Our examination involved detailed accounts of more than 12,000 police homicides stretching from 1980 to 2012 contained in the FBI’s Supplementary Homicide Report. The data, annually self-reported by hundreds of police departments across the country, confirms some assumptions, runs counter to others, and adds nuance to a wide range of questions about the use of deadly police force.
Colin Loftin, University at Albany professor and co-director of the Violence Research Group, said the FBI data is a minimum count of homicides by police, and that it is impossible to precisely measure what puts people at risk of homicide by police without more and better records. Still, what the data shows about the race of victims and officers, and the circumstances of killings, are “certainly relevant,” Loftin said.
The data, for instance, is terribly incomplete. Vast numbers of the country’s 17,000 police departments don’t file fatal police shooting reports at all, and many have filed reports for some years but not others. Florida departments haven’t filed reports since 1997 and New York City last reported in 2007. Information contained in the individual reports can also be flawed. Still, lots of the reporting police departments are in larger cities, and at least 1000 police departments filed a report or reports over the 33 years.

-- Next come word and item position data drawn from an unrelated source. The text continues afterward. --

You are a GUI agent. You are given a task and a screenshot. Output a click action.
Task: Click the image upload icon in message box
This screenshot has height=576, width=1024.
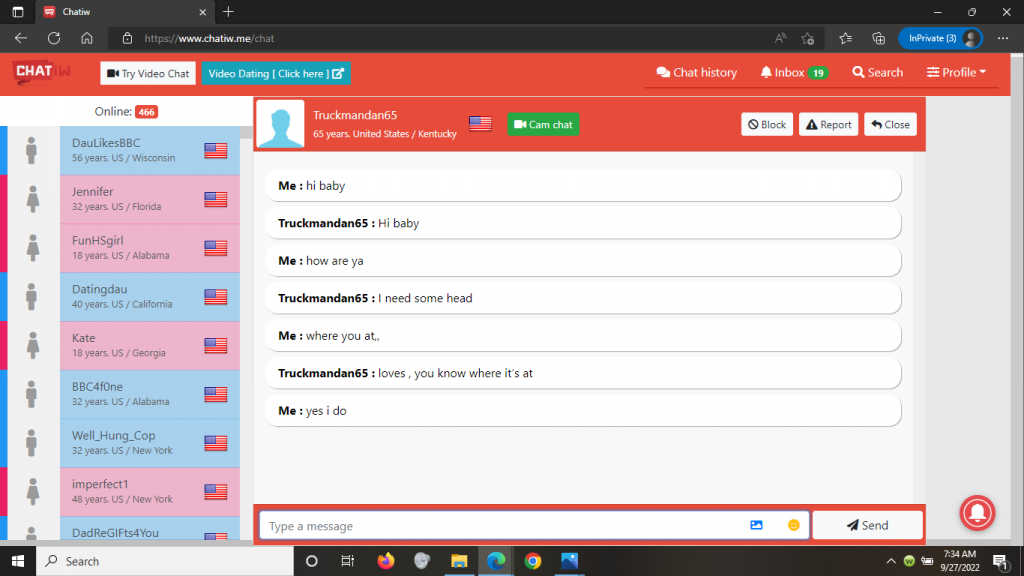[756, 525]
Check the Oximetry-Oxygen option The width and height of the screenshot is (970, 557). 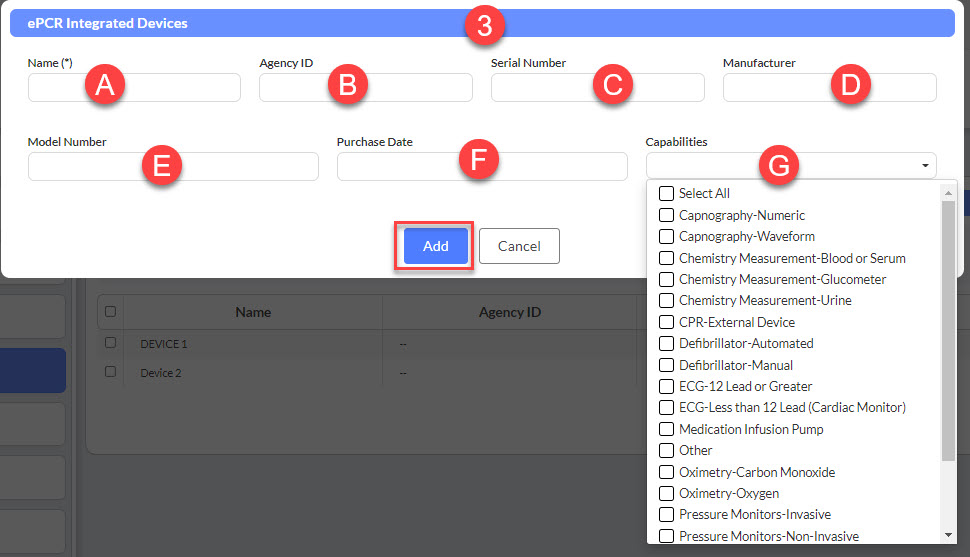coord(666,493)
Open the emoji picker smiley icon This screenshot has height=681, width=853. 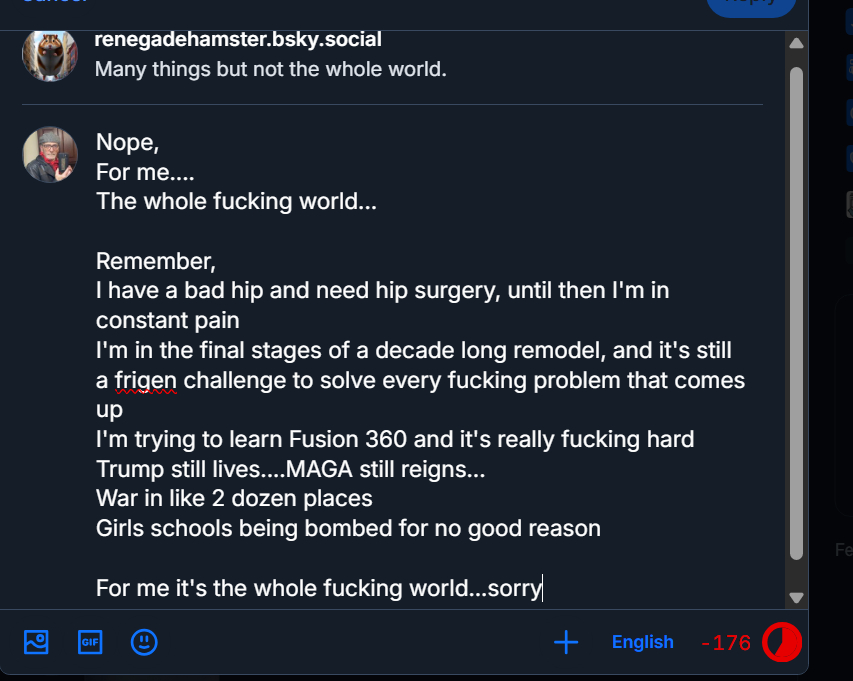click(144, 642)
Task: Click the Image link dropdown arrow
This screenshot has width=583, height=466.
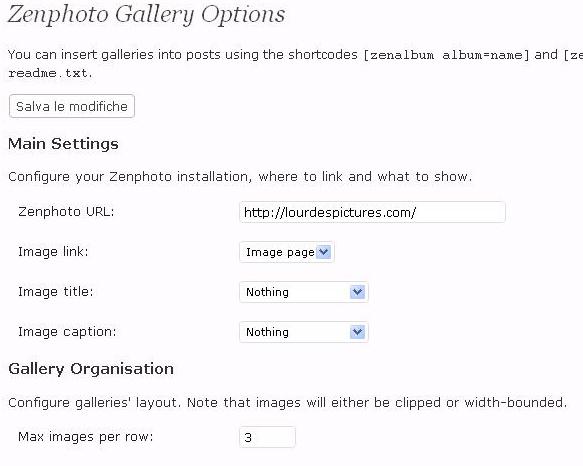Action: tap(323, 252)
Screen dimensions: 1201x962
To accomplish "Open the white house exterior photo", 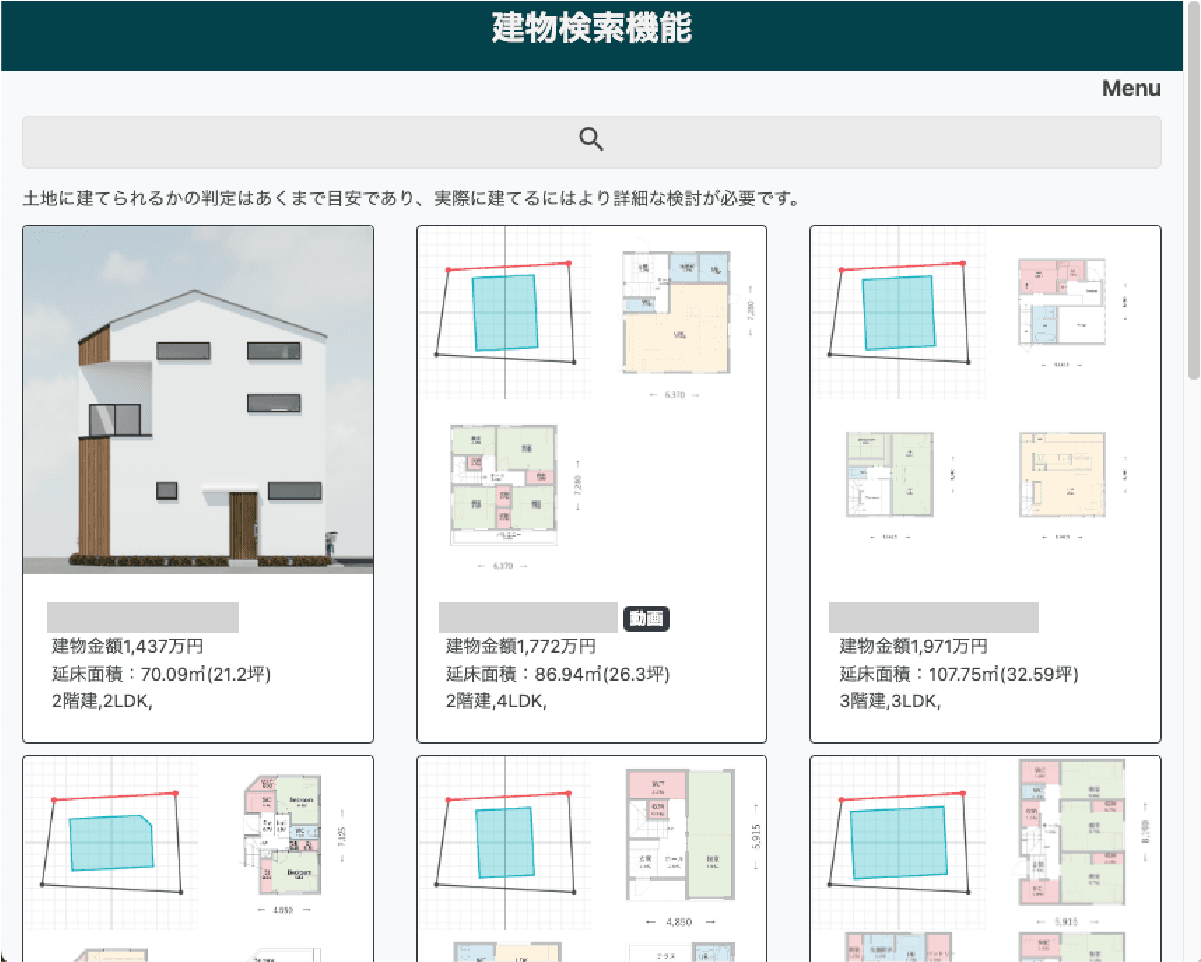I will (x=198, y=398).
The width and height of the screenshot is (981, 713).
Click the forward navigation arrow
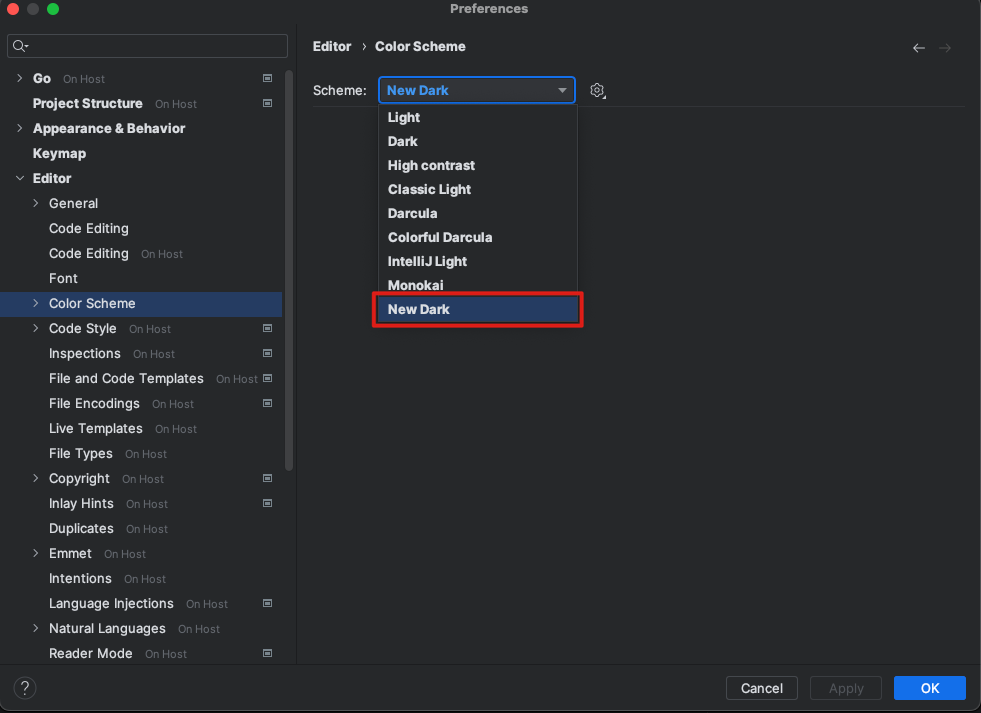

LUIS RODRIGUEZ NAMED LOS ANGELES POET LAUREATE
Last week, Luis Rodriguez, an iconic LA poet, novelist, memoirist, teacher, publisher, and advocate, best known for his memoir, Always Running: La Vida Loca, Gang Days in LA, was named Los Angeles’ second ever poet laureate.
(We at WLA think this is a wonderful thing, and we’ll have more on the story later in the week.)
LA Weekly’s Jennifer Swann has more on our new poet laureate. Here’s a clip:
As L.A.’s poet laureate, Rodriguez will serve a two-year term in which he’ll act as “the official ambassador of L.A.’s vibrant creative scene,” a sort of spokesman for the written word, according to a statement issued by the mayor’s office. It’s a natural fit for Rodriguez, who’s already been filling that role on his own, as the founder of Tia Chucha’s Centro Cultural, a nonprofit bookstore and cultural center that fosters art, literary and music workshops in the largely Latino community of Sylmar.
In his new position, the best-selling author of the memoirs Always Running, La Vida Loca: Gang Days in L.A. and It Calls You Back is expected to host a series of readings, workshops and classes at the L.A. Public Library, which sponsors the poet laureate program, along with the Department of Cultural Affairs. The program is aimed at educating inner-city kids with limited access to poetry.